A traveler receives ashes from Bishop Mark Beckwith in 2014

Congregations across the Diocese of Newark will offer their communities a pastoral response to this tumultuous election season with an “Elect to Pray” campaign. On both Election Eve and Election Day, Episcopal churches in northern New Jersey will hold prayer vigils and worship services, or invite neighbors to come inside, light a candle for peace, and sit in quiet prayer or meditation.

The Rt. Rev. Mark Beckwith, Bishop of Newark, will lead an “Interfaith Service of Post-Election Reconciliation” from 12:30 to 1 p.m. Nov. 9, at which participants may express their hopes and concerns and commit to reconciliation. That service will meet at Trinity & St. Philip’s Cathedral, 608 Broad St. in Newark, at the north end of Military Park.

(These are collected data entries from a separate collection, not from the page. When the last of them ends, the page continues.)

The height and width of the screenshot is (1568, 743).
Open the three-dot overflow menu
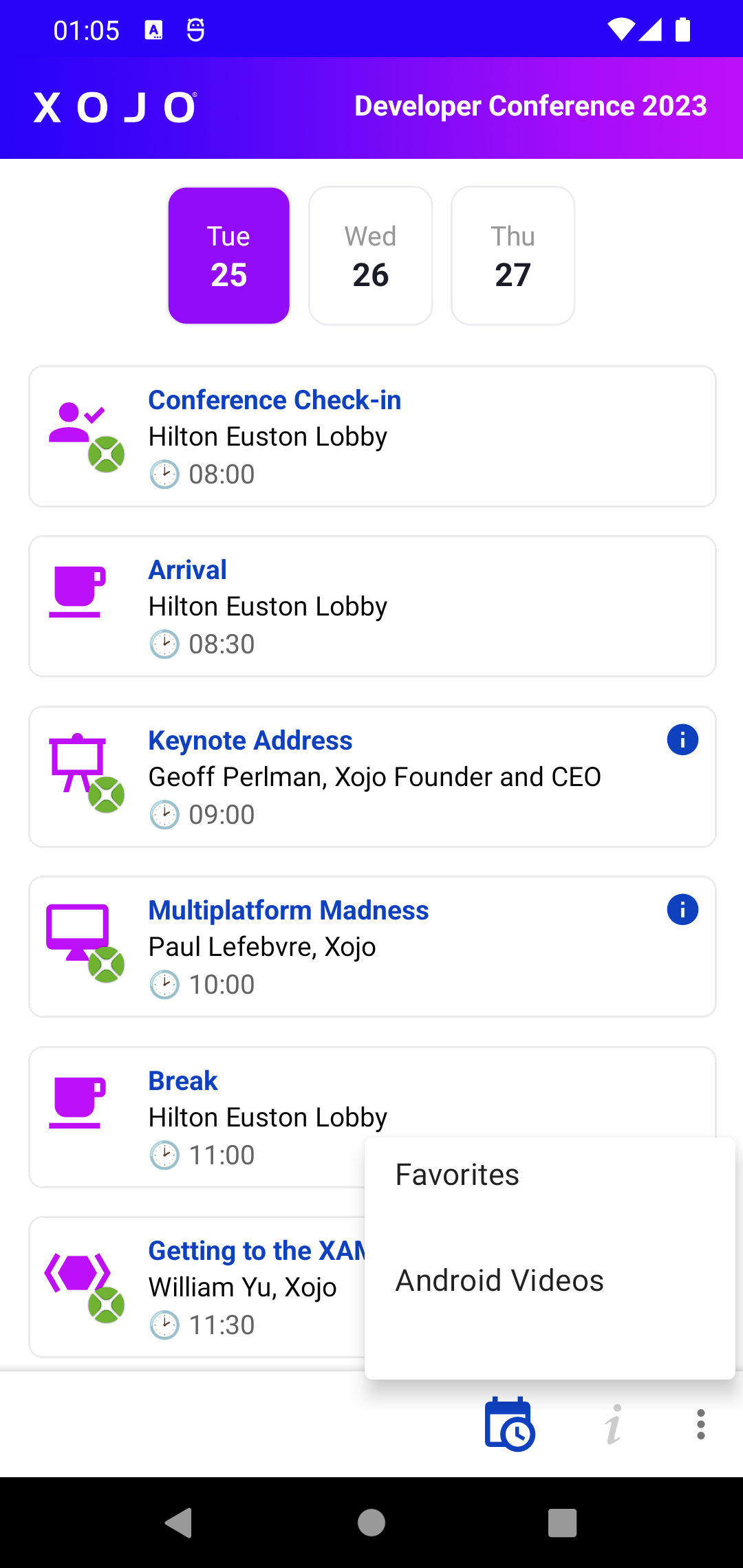(700, 1424)
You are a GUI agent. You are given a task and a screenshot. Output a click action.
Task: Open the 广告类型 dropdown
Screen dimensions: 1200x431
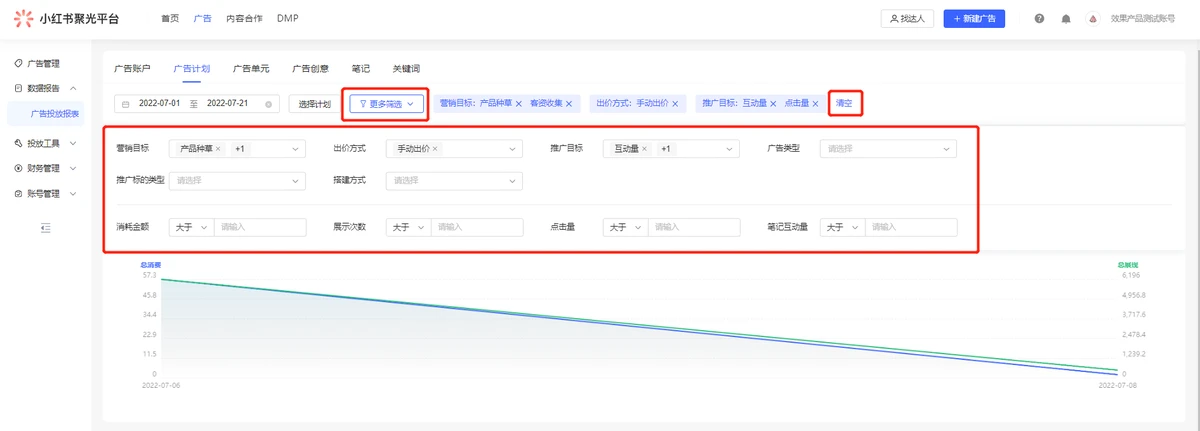pyautogui.click(x=887, y=149)
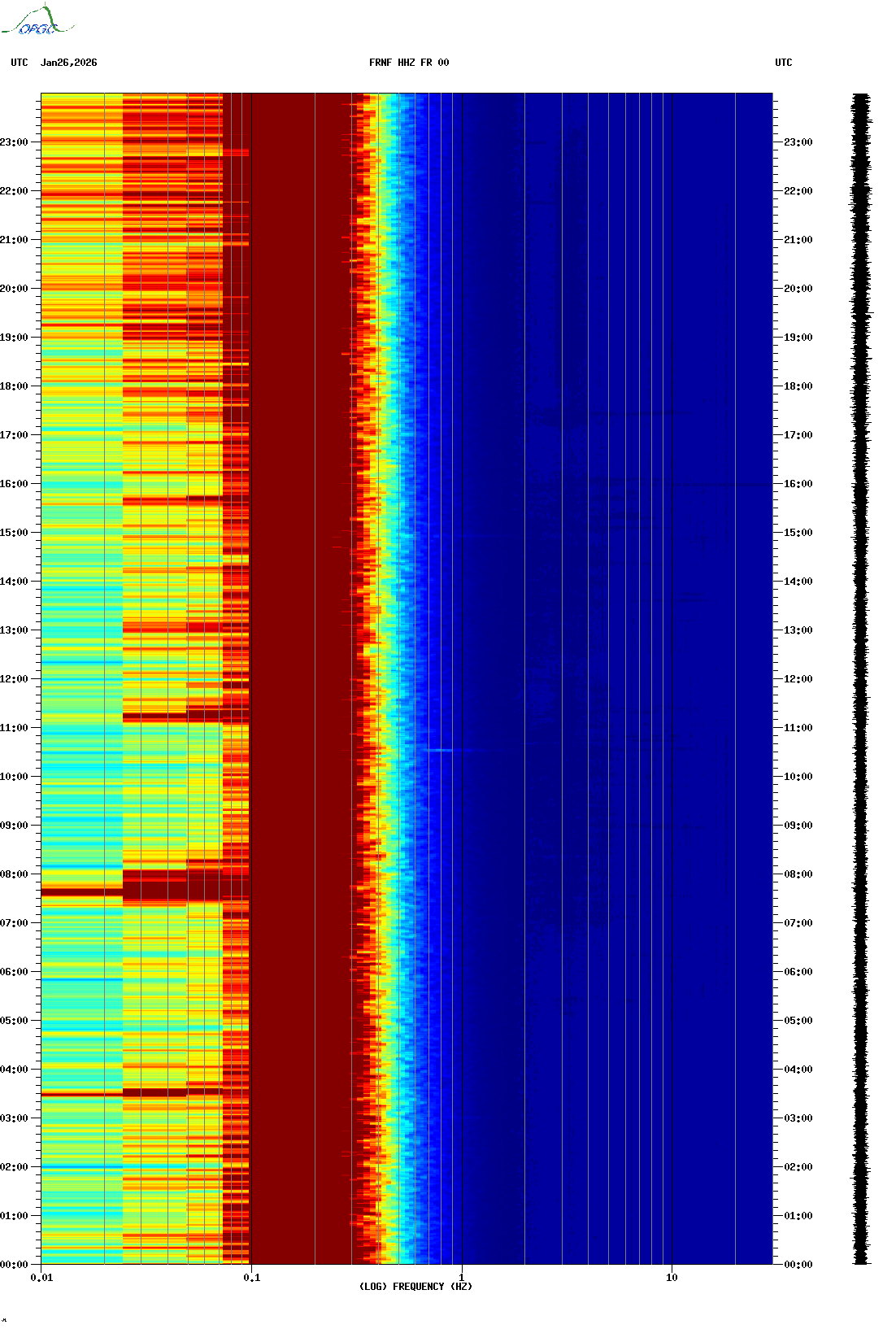Click the 0.1 frequency axis label
The image size is (896, 1329).
pos(251,1278)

Bishop Beckwith began a post to his weblog on Nov. 2 by describing a friendly tussle he had in 1960 with a fourth-grade classmate:

[H]e was for Kennedy; I was for Nixon. We were laughing with each other as we wrestled, and in the course of the scrum the small telescope he was holding accidentally hit me on the forehead. We were both surprised at the sizable lump it created (it looked worse than it felt); and somehow we came to an immediate but unspoken realization that our friendship was more important than our difference, and we continued walking together.

Fifty-six years later, I yearn to see some play-fighting as we prepare to elect our next President, but I don’t think anyone has had any evidence of it. The insults, threats and accusations have been ugly and vicious. There is nothing playful about it. Hardly anyone is laughing. A winner will be declared in the wee hours of November 8, and while there may be some relief that the presidential sweepstakes is over, there will no doubt be lumps and scars to deal with. And the fear and anger — so viscerally present during the run-up to Election Day, may spill out in some nasty ways. The wounds will linger. It is hard to imagine, at least in some quarters, that people will realize that friendship — or at least mutual respect, will be more important than difference.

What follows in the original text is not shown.